3) Ich vergaß zu sagen dass zu ich zu Beginn nicht für KDE sondern rein für qt programmieren will.... Was sind das für lektüren die du nanntest? Bücher? *nix mit den namen find*

----------

## Gentoonie

Natürlich kann man auch mit C++ für GTK programmieren, und ich sehe ehrlichgesagt kein großes problem darin dies auch zu tun.

----------

## _hephaistos_

 *Pamino wrote:*   

> 1) also kann ich mit c++ theoretisch gar kein gtk...?

 

doch, geht schon

 *Quote:*   

> 2) das liegt auch teiweise an den recht umfangreichen qt programmen schätz ich. QT ist technisch besser sagt ein bekannter - hat er recht?

 

jo, die QT Struktur is IMHO schon ziemlich sehr gut...

 *Quote:*   

> 3) Ich vergaß zu sagen dass zu ich zu Beginn nicht für KDE sondern rein für qt programmieren will.... Was sind das für lektüren die du nanntest? Bücher? *nix mit den namen find*

 

http://doc.trolltech.com/3.0/

----------

## Earthwings

Wenn du *anfängst* zu programmieren, würde ich nicht gerade mit C++ einsteigen. Installier dir eclipse 3.1 und fang mit java an. eclipse als IDE ist hervorragend und java bewahrt dich erst mal vor einigen C/C++ Hässlichkeiten. Von GUIs würde ich auch erst mal die Finger lassen. python wäre auch noch ne Möglichkeit als Einstieg, gibt aber keine ordentlichen IDEs dafür.

----------

## Pamino

 *hephaistos6 wrote:*   

> http://doc.trolltech.com/3.0/

 

We assume that you already know C++!  :Shocked: 

 *Earthwings wrote:*   

> Wenn du *anfängst* zu programmieren, würde ich nicht gerade mit C++ einsteigen. Installier dir eclipse 3.1 und fang mit java an. eclipse als IDE ist hervorragend und java bewahrt dich erst mal vor einigen C/C++ Hässlichkeiten. Von GUIs würde ich auch erst mal die Finger lassen. python wäre auch noch ne Möglichkeit als Einstieg, gibt aber keine ordentlichen IDEs dafür.

 

Ja das hab ich schon oft gehört gelesen ^^. Du wirst sicher auch recht haben, aber den Teil mit GUIs glaub ich nich *g*. Man kann doch objektorientiert einsteigen oder eben nicht und ich hab hier auch ein kleines Anfänger-buch für windows, das hat damals (vor 2 jahren) nen heiden Spaß gemacht (C++). Ich bin glaub ich nicht gedulidg genug um erst was zu lernen was ich gar nicht möchte *g*. 
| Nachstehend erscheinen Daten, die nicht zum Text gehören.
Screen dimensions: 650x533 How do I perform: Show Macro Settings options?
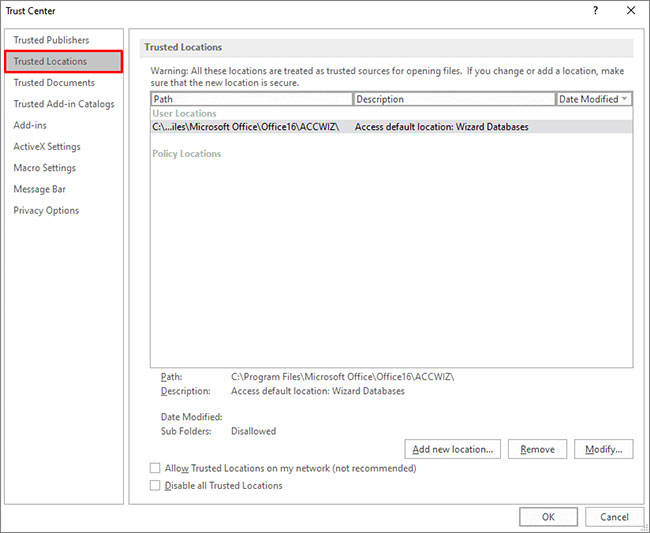(44, 168)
Deshalb brauch ich ja eine Fachlektüre wie das Borland buch für Windows die mir den Java-losen Einstieg etwas erleichtert.

----------

## mrsteven

Sehe das eigentlich ähnlich wie Earthwings, lern erstmal Standard-C++ (vielleicht vorher Python) und kümmere dich dann um den ganzen GUI-Kram. Für die Entwicklung von grafischen Oberflächen wäre gtkmm noch ganz nett, da es relativ "sauberes" C++ benutzt.

Für Standard-C++ würde ich mir an deiner Stelle auf jeden Fall ein Buch besorgen, für gtkmm gibt es ein schönes Tutorial auf der Homepage.

----------

## Pamino

 *mrsteven wrote:*   

> Sehe das eigentlich ähnlich wie Earthwings, lern erstmal Standard-C++ (vielleicht vorher Python) und kümmere dich dann um den ganzen GUI-Kram. Für die Entwicklung von grafischen Oberflächen wäre gtkmm noch ganz nett, da es relativ "sauberes" C++ benutzt.
> 
> Für Standard-C++ würde ich mir an deiner Stelle auf jeden Fall ein Buch besorgen, für gtkmm gibt es ein schönes Tutorial auf der Homepage.
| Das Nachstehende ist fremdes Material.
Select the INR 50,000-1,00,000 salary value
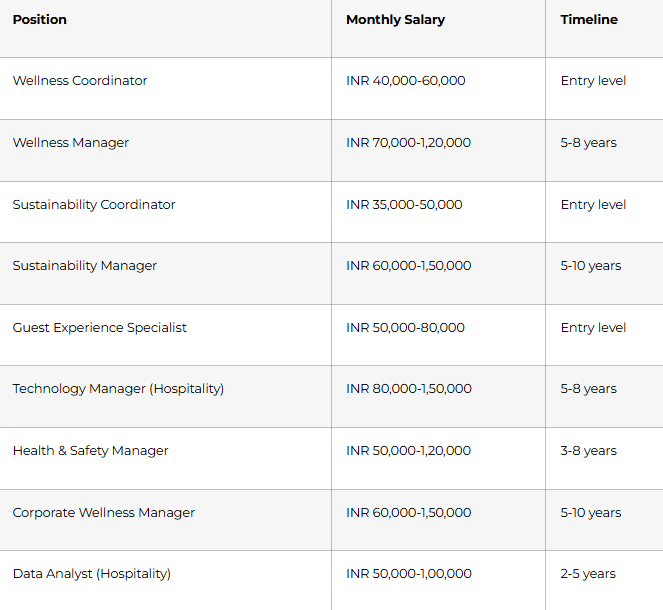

 Nun gut. Dann erst mal ohne GUI  :Smile:  Kann mir dann jemand ein Linux c++ büchlein empfehlen?

----------

## zervus

 *Pamino wrote:*   

>  Kann mir dann jemand ein Linux c++ büchlein empfehlen?

 

Schau mal auf Tech Books For Free. Ganz unten steht übrigens 'Thinking in C++', das ist mir schon von mehreren Seiten ans Herz gelegt worden.

----------

## Pamino

So, hat ein paar Tage gedauert für diese Antwort, aber besser spät als nie!  :Very Happy: 

Ich hab mal das buch von zervus gesaugt (THXTHX!  :Wink:  ) und möcht euch jetzt das, was ich in der zwischenzeit gelernt habe zeigen.

Ist nichts besonderes und hat natürlich  keine GUI: (Ich weiß, über den Nutzen lässt sich streiten)
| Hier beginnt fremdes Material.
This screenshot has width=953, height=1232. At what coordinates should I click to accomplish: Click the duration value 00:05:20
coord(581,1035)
http://mitglied.lycos.de/dumdelidumm/cleverloader-0.1a

----------

## Gekko

Poste doch bitte den Quelltext, sonst kann kein Mensch beurteilen, was Du schon so alles gelernt hast  :Wink: 

Binaries ausführen ist nicht jedermanns Sache (möchte hier und jetzt niemanden was unterstellen!!)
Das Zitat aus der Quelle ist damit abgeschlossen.